The sun! Sunrise on a new day brings only relish, no nourishment. Light splayed across a beautiful face nothing but the distant memory of a love once inscribed in our being as the sun rose over Chelsea. So run. and don’t you ever believe that sweaty, heavy man out of the cadillac telling you you’ll be the next govenor, never believe that god, a little indian man appearing in your apartment with a pack of fanatics at his heels and you just fucking knew he was selling cigarettes in the West Village the afternoon before. Never believe that trusting smile or those cat like eyes. Fertive, lusting, needy little man.

And to hell with all that.

For my part I look into those eyes and say “yes,” and even when the bullet comes I say yes. And when I am insane and violent, I say yes. And what then, when that man comes out of his Mercedes S-class to tell me something, Fox News Punk, this may be an ode to your creator, and I will say yes. The clusterfuck of life may, without undue hesitation, be simplified by the most simple of words, down to a very crystalline fragment of my memory.

Petty curses come too easily from these lips, and too oft am I likely to complain and grumble. Too many hopes have been dashed on love’s shore, and too many thoughts wasted on my own desperate hopes.

Now is the time I either make my destiny with choice, or allow myself to float towards doom.
I promised to bind myself to something that I could not, in fact, catch; now I find I have only netted myself, and desperately I hope to cast of such shackles I hopes would ensnare another. Vain hopes, that have brought not but heartache, disappointment. I could sing such songs of love, but I choose rather not to, and to rather seek in my self the will to sing new songs, to capture my own intemperance and direct it where I may.

I have hurt many on this strange direction of mine, will hurt many more, and I am not ashamed. Such can be, and oft is, the price of freedom.

“For nowadays the world is lit by lightning! Blow out your candles . . . and so goodbye . . .”
===============
## Your tasks:
- 1) Transcribe the given text starting with "For my part" and going on through "float towards doom.".
- 2) Please restate the records below word for word, starting with the line with "Given: Toggle the microphone mute button" and going on through the end of the records, leaving out the pictures.

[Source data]
===============
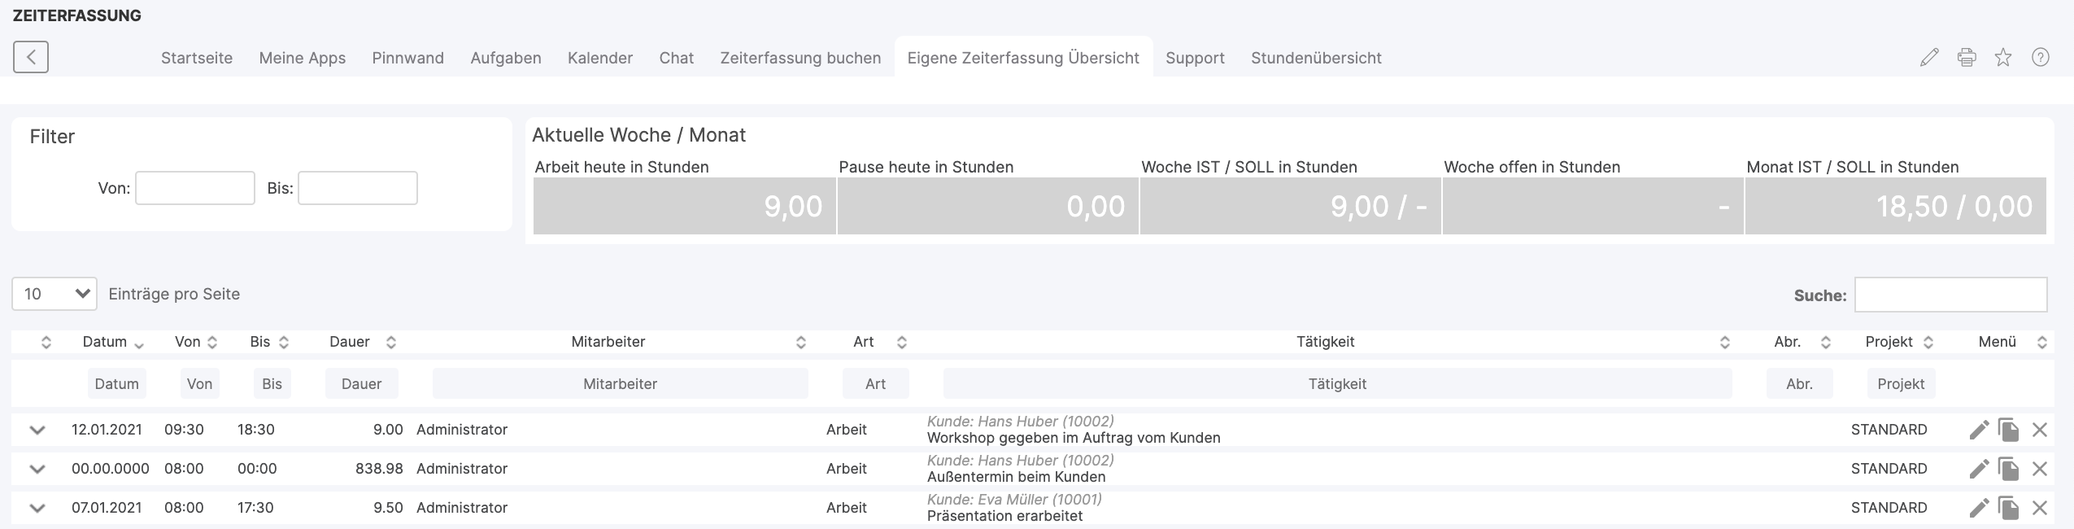The height and width of the screenshot is (529, 2074).
Task: Open help via question mark icon
Action: [x=2040, y=57]

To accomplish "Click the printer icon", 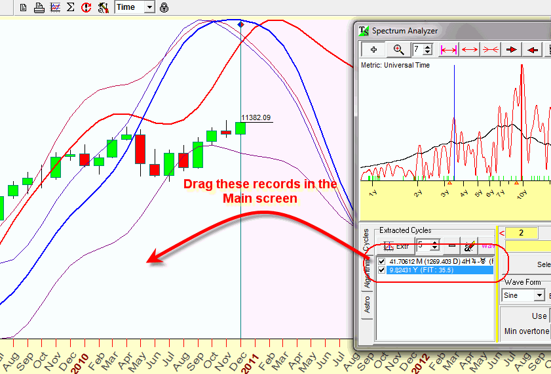I will pyautogui.click(x=39, y=7).
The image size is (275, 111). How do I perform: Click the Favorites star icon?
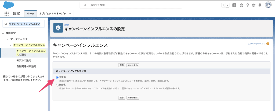coord(223,5)
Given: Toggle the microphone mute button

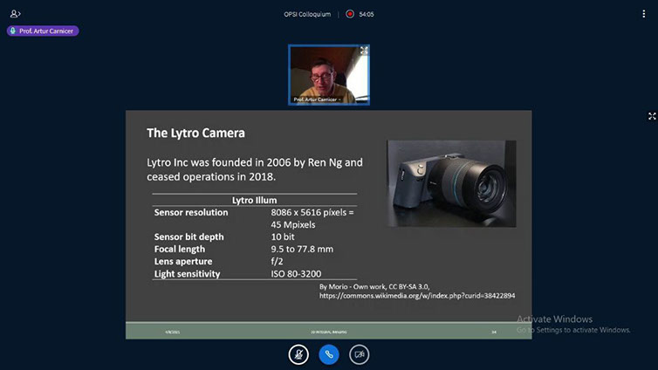Looking at the screenshot, I should click(298, 354).
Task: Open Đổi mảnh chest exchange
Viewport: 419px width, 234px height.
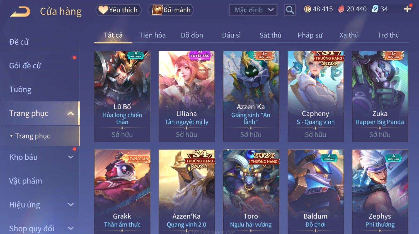Action: pos(171,10)
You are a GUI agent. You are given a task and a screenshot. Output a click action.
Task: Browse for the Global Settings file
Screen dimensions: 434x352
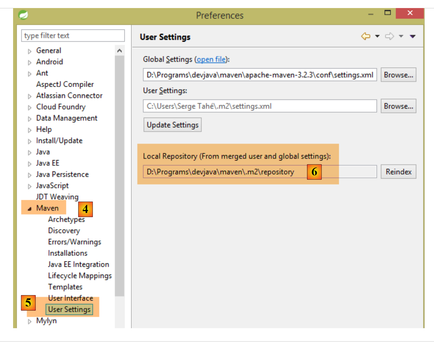[398, 75]
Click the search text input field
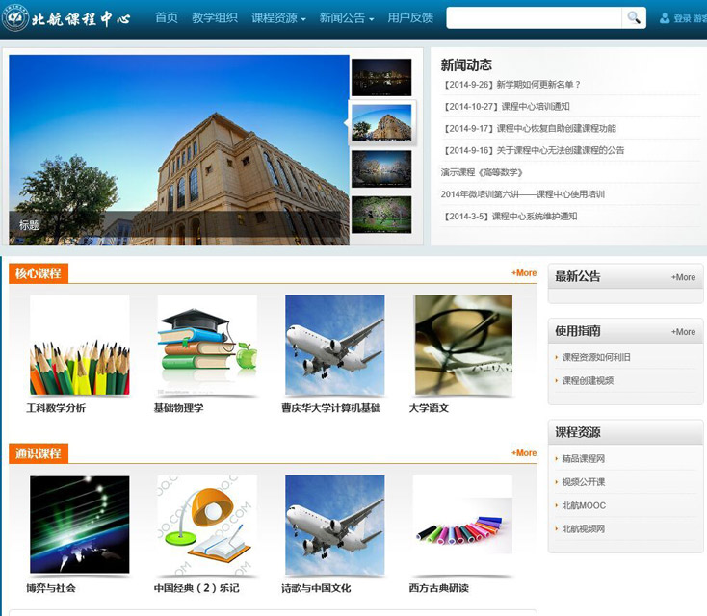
===============
## Final results:
- 1)
For my part I look into those eyes and say “yes,” and even when the bullet comes I say yes. And when I am insane and violent, I say yes. And what then, when that man comes out of his Mercedes S-class to tell me something, Fox News Punk, this may be an ode to your creator, and I will say yes. The clusterfuck of life may, without undue hesitation, be simplified by the most simple of words, down to a very crystalline fragment of my memory.

Petty curses come too easily from these lips, and too oft am I likely to complain and grumble. Too many hopes have been dashed on love’s shore, and too many thoughts wasted on my own desperate hopes.

Now is the time I either make my destiny with choice, or allow myself to float towards doom.

- 2)
Given: Toggle the microphone mute button

Looking at the screenshot, I should click(298, 354).
Task: Open Đổi mảnh chest exchange
Viewport: 419px width, 234px height.
Action: pos(171,10)
You are a GUI agent. You are given a task and a screenshot. Output a click action.
Task: Browse for the Global Settings file
Screen dimensions: 434x352
[398, 75]
Click the search text input field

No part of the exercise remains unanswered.